Ce journal est justement le récit vivant, concret d’une « double trahison » : d’abord celle de l’État mû par un système où « irresponsabilités et incompétences ne sont jamais sanctionnées, un système incapable de contrôler le pouvoir qu’il a lui-même installé, un système où l’on a laissé pendant cinq ans une banque de taille mondiale dériver jusqu’aux frontières de la faillite » écrit Jean Peyrelevade. « Loin d’être un évènement exceptionnel, le cas du Crédit Lyonnais demeure le symptôme du même dysfonctionnement dans le système français » ajoute-t-il, « C’est aussi la « trahison d’une caste, celle de Bercy » « pénétrée de certitudes et persuadée d’incarner l’intérêt général (… ) Des prêts hasardeux aux investissements des requins d’Hollywood, l’entreprise a connu les plus folles dérives sous le règne d’inspecteurs des Finances protégés par le sérail. » Selon lui, les « contre-pouvoirs sont anesthésiés parce qu’on promet de bons salaires et de l’emploi au personnel, de la croissance et quelques avantages matériels aux syndicats, des promotions et des bonus aux cadres tout en écœurant les rares opposants. On manipule des commissaires aux comptes trop faibles, on abuse un conseil complaisant, on va au-devant des voeux d’un ministre… » critique-t-il.
En observateur lucide et perspicace de l’intérieur du système, il condamne ce même système où l’économie se construit dans les coulisses de la politique. « Avant l’affaire du Lyonnais, jamais je n’avais soupçonné que la notion de responsabilité individuelle était complètement absente de ce système fermé sur lui-même, fonctionnant en vase clos, et gouverné par des hiérarchies mandarinales. » fustige-t-il.

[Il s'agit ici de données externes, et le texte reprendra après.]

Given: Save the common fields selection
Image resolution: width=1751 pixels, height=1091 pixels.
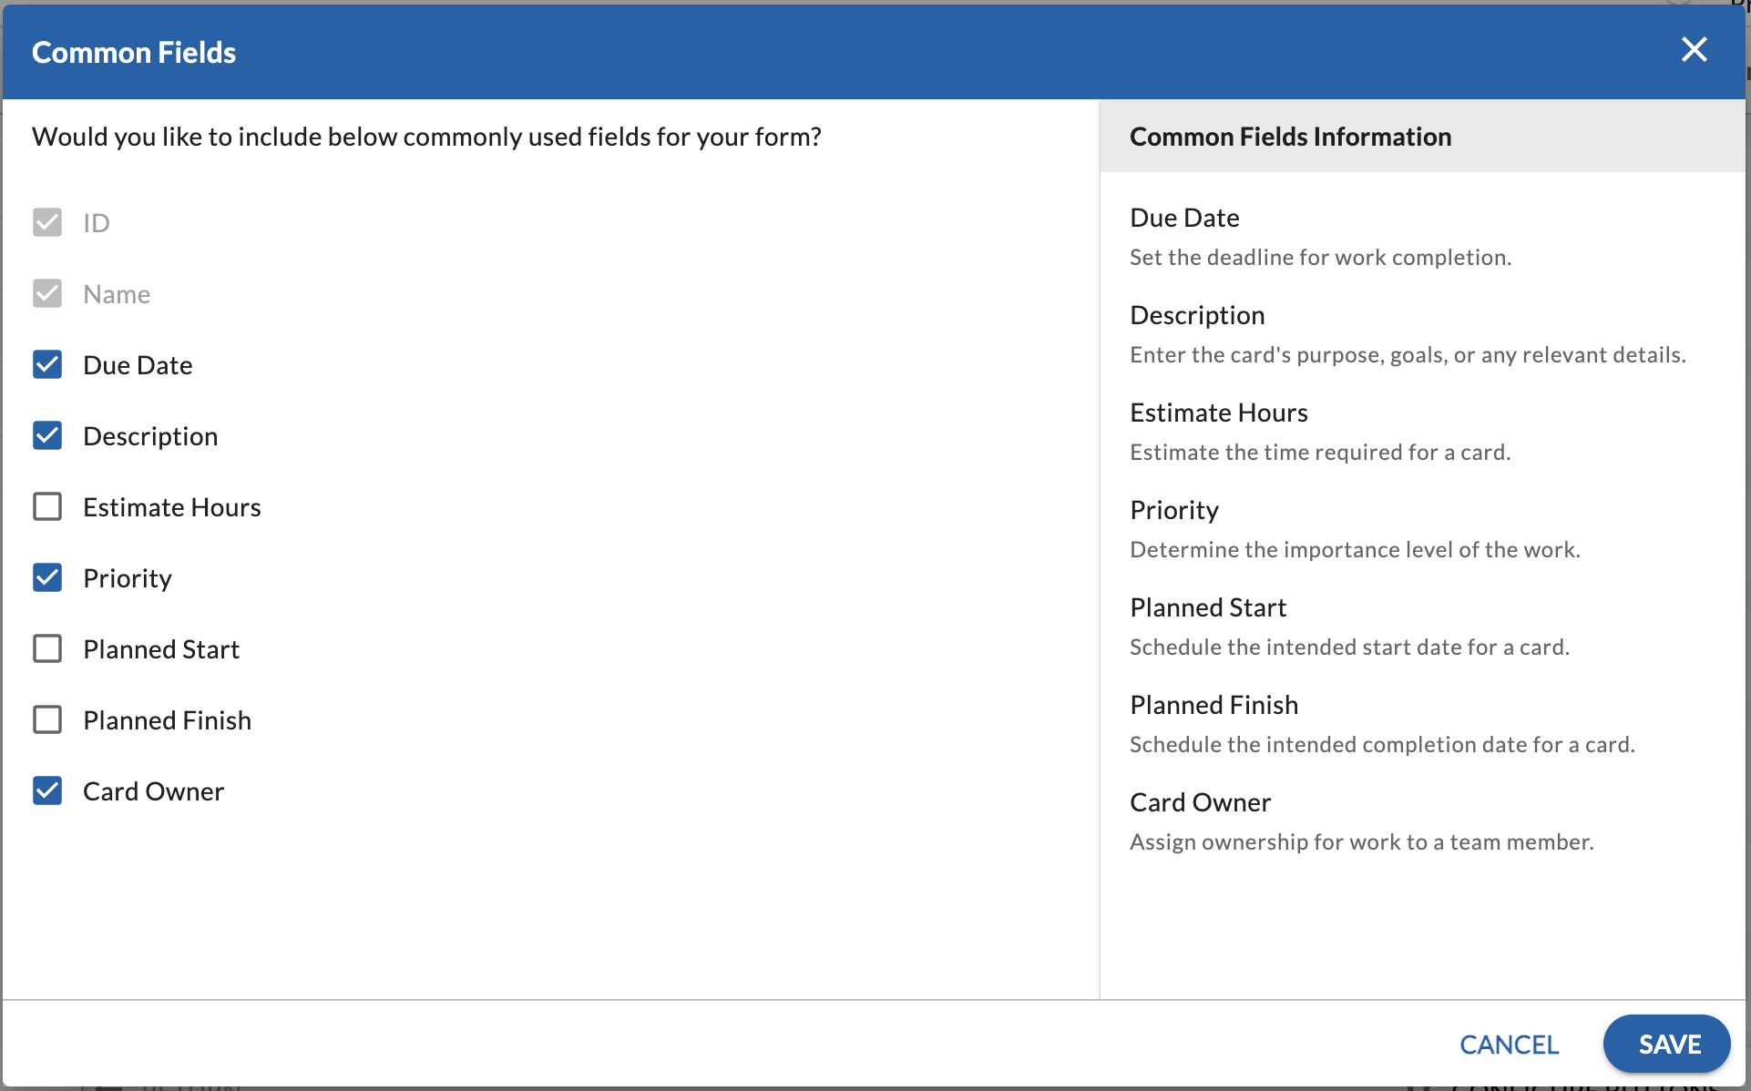Looking at the screenshot, I should point(1666,1044).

Jean Peyrelevade dénonce par ailleurs des normes de rentabilité excessives qui conduisent les chefs d’entreprise à être les premiers agents d’une mondialisation sans frontière. Il met ses espoirs dans le politique : la capacité des États à s’entendre sur des modes de gouvernance dans une perspective de long terme, qui fixent des normes de rentabilité compatibles avec cette période longue, incitent au réinvestissement plus qu’aux dividendes et qui limitent les rémunérations des dirigeants.
À travers ce journal, nous redécouvrons sur le plan pratique les enjeux de la mondialisation, des concentrations d’entreprises, de la dérégulation et de l’émergence de nouvelles normes. C’est un témoignage impétueux d’un spécialiste du capitalisme contemporain qui ne s’est pas laissé démonter par les controverses à son égard pendant l’affaire du Crédit Lyonnais. Ses réflexions ont d’autant plus d’intérêt qu’elles prennent toujours appui sur des observations concrètes. C’est un document riche de renseignements, animé par des portraits bien campés et une plume souvent acérée.